Headshots used to be largely taken for actors and models, but today, many more people want them for corporate websites and LinkedIn profiles. Therefore, it’s a growing market in photography.
At first, the idea of taking headshots can feel overwhelming. That’s one person counting on you for a great shot to represent them. They’re hoping for a professional photo that they can use countless times, online and offline, to help them get where they want to be. To add to the pressure, your subject may well feel as nervous as you do. They’ll be looking for direction, and they will need you to put them at ease to be able to get a natural shot. As such, your people skills are just as important as your photographic skills.
Taking headshots may look basic — it’s just a face, right? — but it’s not as easy as many think. There are still several technical and creative skills to learn to get a professional-looking shot that both you and your subject will be pleased with.
Follow these tips from corporate portrait photographers to get started on taking great headshots.
Lots of photographers will take bookings online or via email. It’s a really efficient way of doing business. However, for headshot photography, it’s crucial to have some conversational contact before the shoot. Brief, written communications are not likely to reveal much about the personality of your subject.

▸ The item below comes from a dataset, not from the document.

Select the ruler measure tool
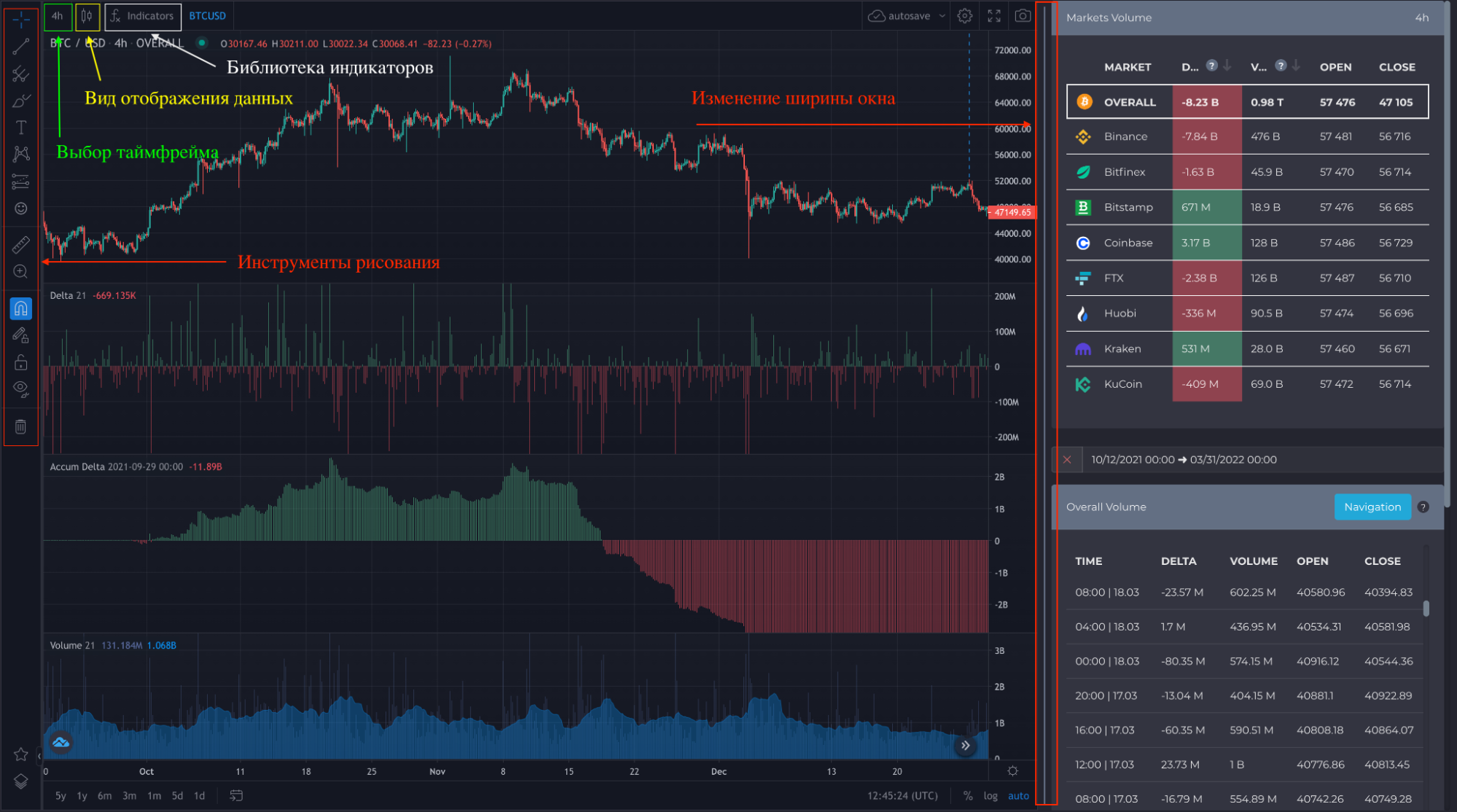Viewport: 1457px width, 812px height. click(x=20, y=244)
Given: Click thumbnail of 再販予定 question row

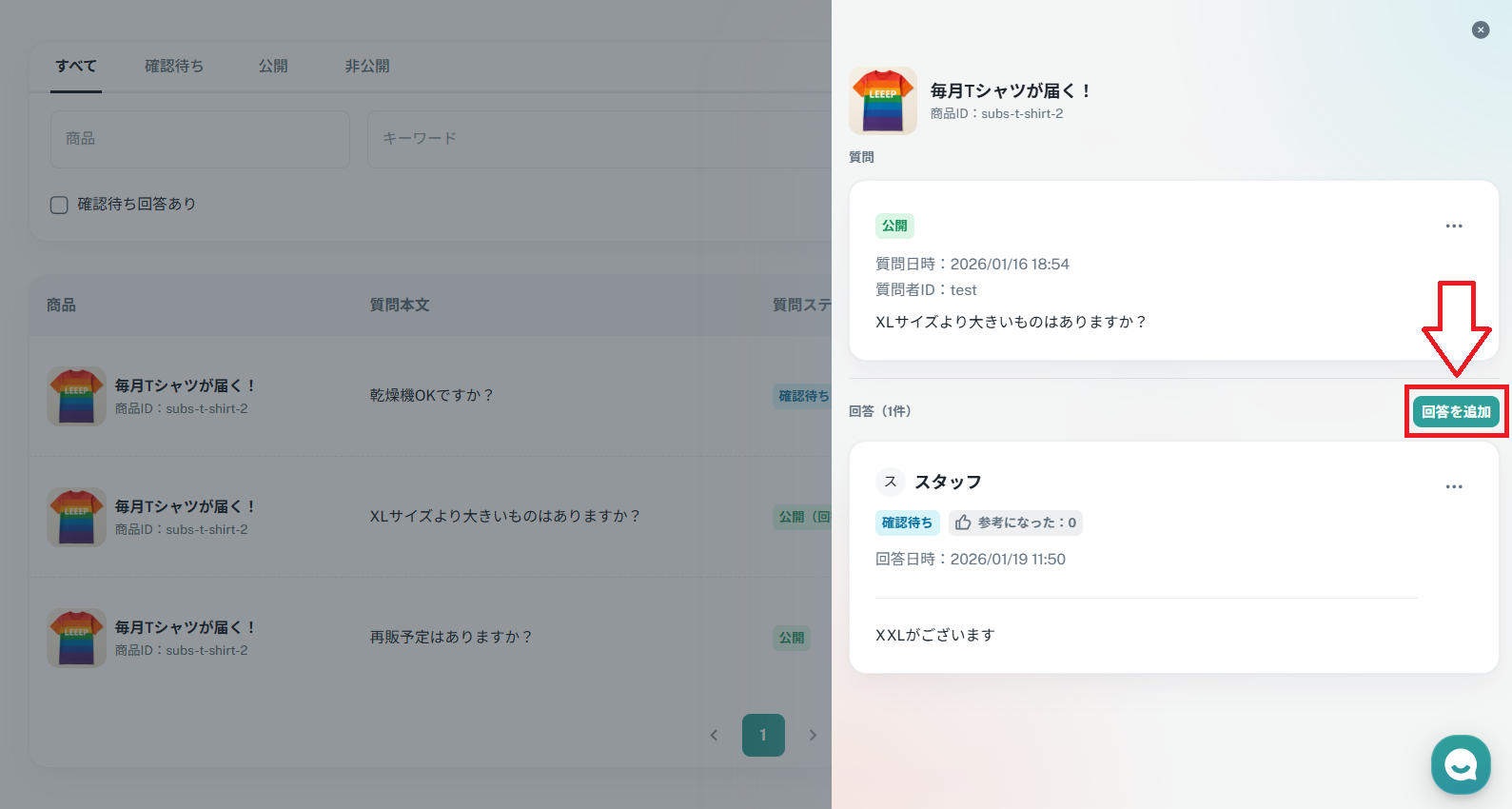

And, of course, this is what you will need to capture in your shoot.
Try to have a phone consultation, or better yet, a face-to-face conversation before the day of the shoot. Firstly, this will help put your subject at ease. If they feel they have gotten to know you, they will relax more in your presence. This is crucial for getting natural-looking shots. Secondly, you can gather more information that will inform some of your creative decisions. For instance, where do they expect to use these shots? What mood and characteristics do they hope to convey?
Which outfit to wear and how much makeup to apply is clearly a personal decision for your subject. However, it is worth guiding them with some principles that will help them get a classic, sophisticated shot.
Headshots are all about the face — and more particularly, about the eyes. Clothes shouldn’t steal attention. Most people wisely choose neutral colors like grey, pale blue, white or black in shades that complement their eye and skin color.
As for makeup, there’s no need to wear a lot, especially if your subject doesn’t usually apply much. Too much makeup can make for an artificial-looking portrait. It is usually wise to opt for natural-looking makeup. Remind them that touching up the image after the shoot is a possibility. If your subject doesn’t want to wear makeup, a little powder or some blotting papers can remove a potentially awkward sheen from the face.
85mm and 135mm lenses are the most popular lenses for portrait photography. These both allow a decent working distance between the photographer and the subject, with a narrower field of view. With a 50mm lens, you are going to need to get uncomfortably close to get a decent shot.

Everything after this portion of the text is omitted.